This overall pattern of expression of cell cycle regulators in 1 month denervated muscle could stimulate muscle satellite cell proliferation to counteract the loss of mass. The resolution of these changes by 3 months may remove proliferating cells from the cell cycle and induce terminal differentiation of existing satellite cells and myoblasts. This loss of a proliferative response would prevent further increases in muscle mass and may be a deciding factor in limiting the myogenic response and regenerative capacity of 3 month denervated muscle.
CONCLUSIONS AND SIGNIFICANCE
Using cDNA microarray analysis, we have demonstrated differential patterns of gene expression unique to muscle following either short-term (1 month) or prolonged (3 month) denervation injury, supporting our primary hypothesis. We have conducted analyses of these expression patterns and delineated specific genes and biological association networks that may induce/permit development of irreversible denervation muscle pathology or alternatively protect the reinnervation and functional recovery potential of denervated muscle.
An altered profile of mediators of protein degradation in the 1 and 3 month denervated muscle suggests a temporality of recruitment of proteins involved in muscle degradation. The potential involvement of ubiquitin ligases Nedd4 and Rnf11 and the ubiquitin binding VCP are newly described. While atrogin-1 and MuRF1 partake in the induction of early denervation muscle atrophy, we have shown that their involvement is not sustained as denervation atrophy progresses. Nedd4 and VCP may be key regulators.

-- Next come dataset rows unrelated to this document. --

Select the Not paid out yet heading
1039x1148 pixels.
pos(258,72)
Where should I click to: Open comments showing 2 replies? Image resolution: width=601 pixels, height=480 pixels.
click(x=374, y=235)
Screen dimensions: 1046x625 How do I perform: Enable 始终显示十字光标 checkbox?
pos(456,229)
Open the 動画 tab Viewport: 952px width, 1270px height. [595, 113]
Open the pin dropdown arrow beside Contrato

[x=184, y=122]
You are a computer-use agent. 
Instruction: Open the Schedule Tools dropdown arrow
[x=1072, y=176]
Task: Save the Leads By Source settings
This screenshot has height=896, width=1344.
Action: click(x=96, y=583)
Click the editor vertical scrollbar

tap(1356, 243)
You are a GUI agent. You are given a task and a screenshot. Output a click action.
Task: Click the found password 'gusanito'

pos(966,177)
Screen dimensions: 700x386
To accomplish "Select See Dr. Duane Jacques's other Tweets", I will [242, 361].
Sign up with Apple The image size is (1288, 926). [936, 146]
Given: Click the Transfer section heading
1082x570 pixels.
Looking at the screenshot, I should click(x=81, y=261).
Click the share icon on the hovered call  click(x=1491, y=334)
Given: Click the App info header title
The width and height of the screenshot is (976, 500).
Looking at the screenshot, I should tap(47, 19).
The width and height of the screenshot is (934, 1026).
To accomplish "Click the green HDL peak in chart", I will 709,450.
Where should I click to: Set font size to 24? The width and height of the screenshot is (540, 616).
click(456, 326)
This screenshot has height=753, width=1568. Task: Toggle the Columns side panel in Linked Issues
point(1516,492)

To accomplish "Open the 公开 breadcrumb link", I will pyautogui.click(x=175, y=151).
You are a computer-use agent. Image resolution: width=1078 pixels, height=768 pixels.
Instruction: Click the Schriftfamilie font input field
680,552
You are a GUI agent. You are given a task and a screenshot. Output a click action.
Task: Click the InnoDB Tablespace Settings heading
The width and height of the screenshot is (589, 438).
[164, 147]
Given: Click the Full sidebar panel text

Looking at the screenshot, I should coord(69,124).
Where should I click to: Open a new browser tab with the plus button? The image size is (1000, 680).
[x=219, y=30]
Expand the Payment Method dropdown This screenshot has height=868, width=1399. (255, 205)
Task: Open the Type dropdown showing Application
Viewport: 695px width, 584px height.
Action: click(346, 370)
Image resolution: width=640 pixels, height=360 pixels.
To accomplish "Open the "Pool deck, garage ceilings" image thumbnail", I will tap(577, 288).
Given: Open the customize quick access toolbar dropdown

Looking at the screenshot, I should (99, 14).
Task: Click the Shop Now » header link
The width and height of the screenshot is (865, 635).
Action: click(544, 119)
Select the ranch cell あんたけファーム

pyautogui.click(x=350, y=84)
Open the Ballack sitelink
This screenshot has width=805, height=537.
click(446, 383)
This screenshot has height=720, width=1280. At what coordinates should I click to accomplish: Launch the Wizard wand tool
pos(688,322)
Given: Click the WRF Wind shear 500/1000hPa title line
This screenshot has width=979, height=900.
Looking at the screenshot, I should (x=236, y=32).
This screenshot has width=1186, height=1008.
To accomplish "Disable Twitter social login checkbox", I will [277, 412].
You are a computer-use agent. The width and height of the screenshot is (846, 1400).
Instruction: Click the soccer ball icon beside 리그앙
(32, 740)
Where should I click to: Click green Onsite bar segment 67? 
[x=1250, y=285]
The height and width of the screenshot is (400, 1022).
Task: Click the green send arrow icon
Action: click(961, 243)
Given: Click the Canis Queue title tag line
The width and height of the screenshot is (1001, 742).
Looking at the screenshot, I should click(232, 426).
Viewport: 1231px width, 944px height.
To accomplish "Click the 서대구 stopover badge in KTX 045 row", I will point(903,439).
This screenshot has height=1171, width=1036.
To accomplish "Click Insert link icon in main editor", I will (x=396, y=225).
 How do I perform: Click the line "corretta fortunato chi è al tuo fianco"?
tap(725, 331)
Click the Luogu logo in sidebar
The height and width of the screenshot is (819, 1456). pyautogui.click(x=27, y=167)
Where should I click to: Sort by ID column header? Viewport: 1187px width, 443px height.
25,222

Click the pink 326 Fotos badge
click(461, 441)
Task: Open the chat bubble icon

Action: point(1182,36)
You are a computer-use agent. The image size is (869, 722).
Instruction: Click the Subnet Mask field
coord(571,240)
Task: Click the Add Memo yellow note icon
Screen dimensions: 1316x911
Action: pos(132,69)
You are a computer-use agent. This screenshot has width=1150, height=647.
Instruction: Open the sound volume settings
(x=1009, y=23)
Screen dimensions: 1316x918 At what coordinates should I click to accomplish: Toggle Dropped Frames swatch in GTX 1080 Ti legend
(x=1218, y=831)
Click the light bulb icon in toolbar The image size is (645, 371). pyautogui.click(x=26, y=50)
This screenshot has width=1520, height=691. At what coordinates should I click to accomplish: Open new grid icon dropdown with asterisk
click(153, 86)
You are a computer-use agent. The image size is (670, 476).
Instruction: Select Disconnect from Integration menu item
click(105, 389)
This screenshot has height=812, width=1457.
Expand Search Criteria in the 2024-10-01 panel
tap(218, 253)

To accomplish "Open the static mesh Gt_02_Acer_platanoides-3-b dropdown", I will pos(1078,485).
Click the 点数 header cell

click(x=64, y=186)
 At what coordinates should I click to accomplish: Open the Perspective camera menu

The short-lived up-regulation of positive regulators of the cell cycle and extracellular matrix components glypican-1 and galectin-1 that positively regulate muscle myogenesis and regeneration, in combination with the short-lived down-regulation of negative regulators of cell cycle progression, correlates with retention of the recovery potential of short-term denervated muscle. Resolution of these changes over time correlates with progressive loss of the regenerative potential of muscle if denervation persists. We have highlighted these and other significant candidate genes to assess a causative role in atrophy and/or loss of regenerative potential of long-term denervated muscle. We propose that a better understanding of both processes is essential to develop new treatments of denervation injuries and salvage denervated muscle.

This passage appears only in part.